Viel Wirbel durch Falschmeldung zur Aujeszky-Krankheit!

agrartotal (isn/Damme) - Für reichlich Unruhe haben Meldungen der letzten Tage zur Aujeszkyschen Krankheit (AK) gesorgt. Da bei den Wildschweinen lediglich ein Antikörperbefund aufgefallen ist, der Erreger aber nicht nachgewiesen wurde, besteht kein Grund zur Beunruhigung, es sollten aber trotzdem – wie auch bei der Afrikanischen Schweinepest und anderen Seuchen – unbedingt die bekannten Vorsichtsmaßnahmen eingehalten werden. 

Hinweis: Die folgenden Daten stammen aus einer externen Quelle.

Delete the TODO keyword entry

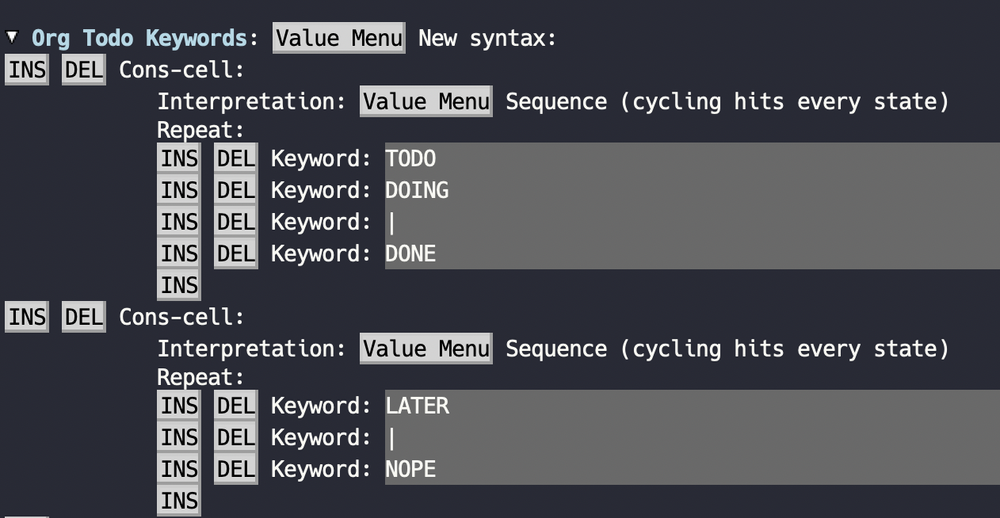236,158
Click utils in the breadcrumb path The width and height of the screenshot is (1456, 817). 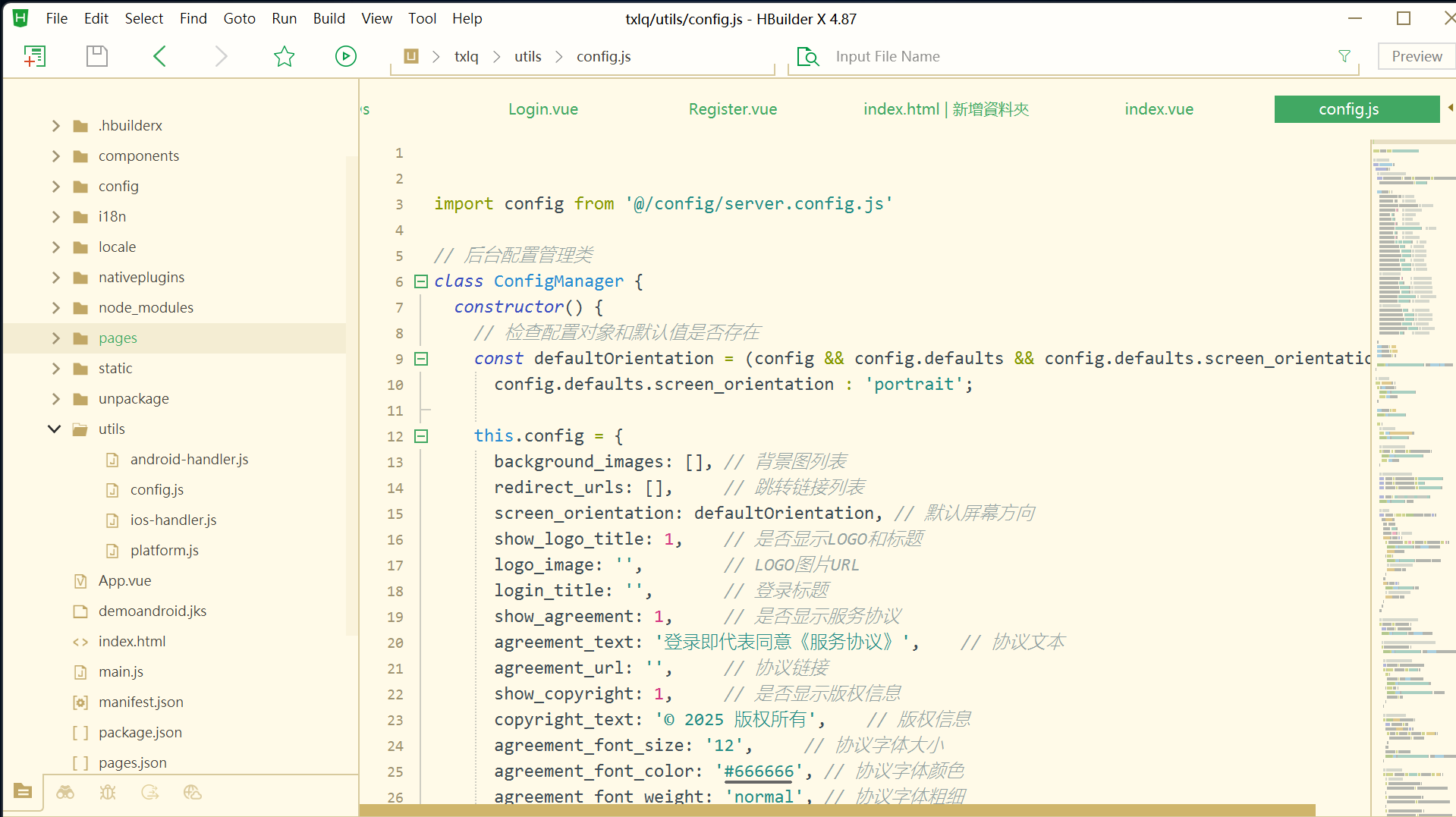pyautogui.click(x=527, y=57)
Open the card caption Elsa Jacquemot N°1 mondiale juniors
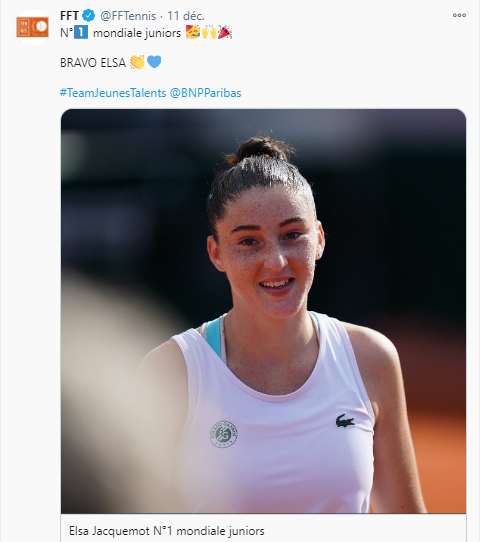 tap(167, 531)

Lohne in der Grafschaft Bentheim – nicht Vechta

Auch die Information, dass Wildschweine im Landkreis Vechta von der Aujeszkyschen Krankheit (AK) betroffen seien, hat das Kreisveterinäramt Vechta gegenüber der ISN als Falschmeldung bestätigt. Bei der Meldung war es zu einer Verwechselung gekommen, es handelt sich um die seit mehreren Wochen bekannten Befunde aus Lohne in der Grafschaft Bentheim. Auf Nachfrage bei dem Veterinäramt der Grafschaft Bentheim wurde gegenüber der ISN bestätigt, dass zwar Antikörper gefunden wurden, der Erreger aber nicht bei den Tieren nachgewiesen werden konnte.

Kein Grund zur Beunruhigung – trotzdem vorsichtig bleiben!

Wie auch bei der Afrikanischen Schweinepest und anderen Seuchenerregern gilt auch für die AK: Unbedingt die bekannten Vorsichtsmaßnahmen einhalten! Die AK ist für den Menschen ungefährlich, für die meisten Säugetiere (insbesondere auch Hunde und Katzen) endet sie jedoch tödlich. Aufgrund der schnellen Übertragung der Krankheit (die Zeit von der Infektion bis zum Krankheitsausbruch beträgt 1 bis 3 Tage) ist sie als meldepflichtig eingestuft. Die Krankheit kann bei einem Erregerbefall in einem Schweinebetrieb schwere wirtschaftliche Schäden verursachen, darunter bis zu 90 % Verluste bei Saugferkeln, Wachstumsstillstand bei Absetzern, fieberhafte Erkrankungen in der Mast und Aborte bei tragenden Sauen.